La majo­ri­té de ceux qui res­tent au PL aujourd’hui le méritent bien. S’ils sont capables d’accepter une orga­ni­sa­tion qui colle ses propres slo­gans sur des pho­tos de mili­tants d’autres par­tis en action ; s’ils acceptent de lire une revue qui demande si Mar­cuse est un « pou­let ou une poule mouillée », s’ils acceptent de mani­pu­ler d’autres orga­ni­sa­tions grâce à des tech­niques dégueu­lasses emprun­tées aux fosses d’aisance du monde par­le­men­taire et affai­riste bour­geois ; s’ils acceptent de para­si­ter toutes les actions et toutes les situa­tions poli­tiques pour pro­mou­voir la crois­sance de leur propre par­ti, même si c’est au prix de l’échec de l’action para­si­tée ; s’ils acceptent tout cela, ils sont au-des­sous de tout mépris. Que ces gens-là s’appellent des « rouges » et bap­tisent « chasse aux sor­cières » toute attaque contre eux, est du mac­car­thysme à l’envers. Pour pla­gier la suc­cu­lente des­crip­tion du sta­li­nisme que l’on doit à Trots­ky, ils repré­sentent la syphi­lis de la jeune gauche d’aujourd’hui. Et pour la syphi­lis, il n’y a qu’un trai­te­ment : les anti­bio­tiques, pas la discussion.

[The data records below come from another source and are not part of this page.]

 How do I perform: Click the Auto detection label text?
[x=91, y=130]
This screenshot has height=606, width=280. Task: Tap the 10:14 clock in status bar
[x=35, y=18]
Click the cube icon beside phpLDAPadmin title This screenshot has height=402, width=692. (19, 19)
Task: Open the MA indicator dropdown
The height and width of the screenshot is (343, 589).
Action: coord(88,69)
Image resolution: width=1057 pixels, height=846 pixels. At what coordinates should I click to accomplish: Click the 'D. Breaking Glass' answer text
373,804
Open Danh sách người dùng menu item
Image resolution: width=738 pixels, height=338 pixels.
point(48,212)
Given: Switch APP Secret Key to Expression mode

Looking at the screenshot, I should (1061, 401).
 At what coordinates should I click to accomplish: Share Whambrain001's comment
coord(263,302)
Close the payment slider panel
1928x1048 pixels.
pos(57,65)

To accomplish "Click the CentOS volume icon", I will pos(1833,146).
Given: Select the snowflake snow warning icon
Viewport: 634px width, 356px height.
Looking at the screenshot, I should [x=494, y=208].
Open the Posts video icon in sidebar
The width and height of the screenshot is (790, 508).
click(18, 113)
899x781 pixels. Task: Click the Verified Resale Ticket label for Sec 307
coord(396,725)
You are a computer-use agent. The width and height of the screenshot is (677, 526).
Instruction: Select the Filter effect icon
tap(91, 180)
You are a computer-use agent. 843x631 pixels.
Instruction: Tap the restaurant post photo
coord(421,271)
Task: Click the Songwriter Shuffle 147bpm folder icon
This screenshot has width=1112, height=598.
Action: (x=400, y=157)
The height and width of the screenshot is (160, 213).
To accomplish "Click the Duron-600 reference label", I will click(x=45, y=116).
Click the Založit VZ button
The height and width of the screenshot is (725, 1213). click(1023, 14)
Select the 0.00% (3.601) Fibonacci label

Nous nous adres­sons ici aux révo­lu­tion­naires hon­nêtes, qui se sont tour­nés vers le mar­xisme, le léni­nisme ou le trots­kisme parce qu’ils cherchent ardem­ment une pers­pec­tive sociale cohé­rente et une stra­té­gie révo­lu­tion­naire effi­cace. Nous nous adres­sons aus­si à tous ceux que l’arsenal théo­rique de l’idéologie mar­xiste impres­sionne et qui, en l’absence d’alternative sys­té­ma­tique, se sentent dis­po­sés à flir­ter avec elle. À ceux-là, nous nous adres­sons comme à des frères et à des sœurs et nous leur deman­dons d’accepter de par­ti­ci­per à une dis­cus­sion sérieuse et à une rééva­lua­tion d’ensemble. Nous croyons que le mar­xisme a ces­sé d’être appli­cable à notre temps, non parce qu’il est trop vision­naire ou trop révo­lu­tion­naire, mais parce qu’il n’est ni assez vision­naire ni assez révo­lu­tion­naire. Nous croyons qu’il est né d’une période de pénu­rie et qu’il consti­tue une brillante cri­tique de cette période et par­ti­cu­liè­re­ment du capi­ta­lisme indus­triel ; nous pen­sons qu’une période nou­velle est en train de naître que le mar­xisme n’avait pas adé­qua­te­ment cer­née et dont les contours ne furent anti­ci­pés que par­tiel­le­ment et de manière biai­sée. Nous pré­ten­dons que le pro­blème n’est ni d’abandonner le mar­xisme ni de l’annuler, mais de le trans­cen­der dia­lec­ti­que­ment comme Marx trans­cende la phi­lo­so­phie hégé­lienne, l’économie ricar­dienne et la tac­tique et l’organisation blan­quistes. Nous avan­çons que, à un stade de déve­lop­pe­ment du capi­ta­lisme plus avan­cé que celui dont trai­ta Marx il y a un siècle, et à un stade de déve­lop­pe­ment tech­no­lo­gique plus avan­cé que ce que Marx aurait pu anti­ci­per, une cri­tique nou­velle est néces­saire. De celle-ci sor­ti­ront de nou­veaux modes de lutte, d’organisation, de pro­pa­gande, et un style de vie nou­veau. Appe­lez ceux-ci comme vous vou­drez, même«marxisme » si le mot vous pend aux lèvres comme une croûte. Nous avons choi­si de les nom­mer anar­chie post-pénu­rielle pour un cer­tain nombre de rai­sons qui devien­dront plus claires dans les pages qui suivent.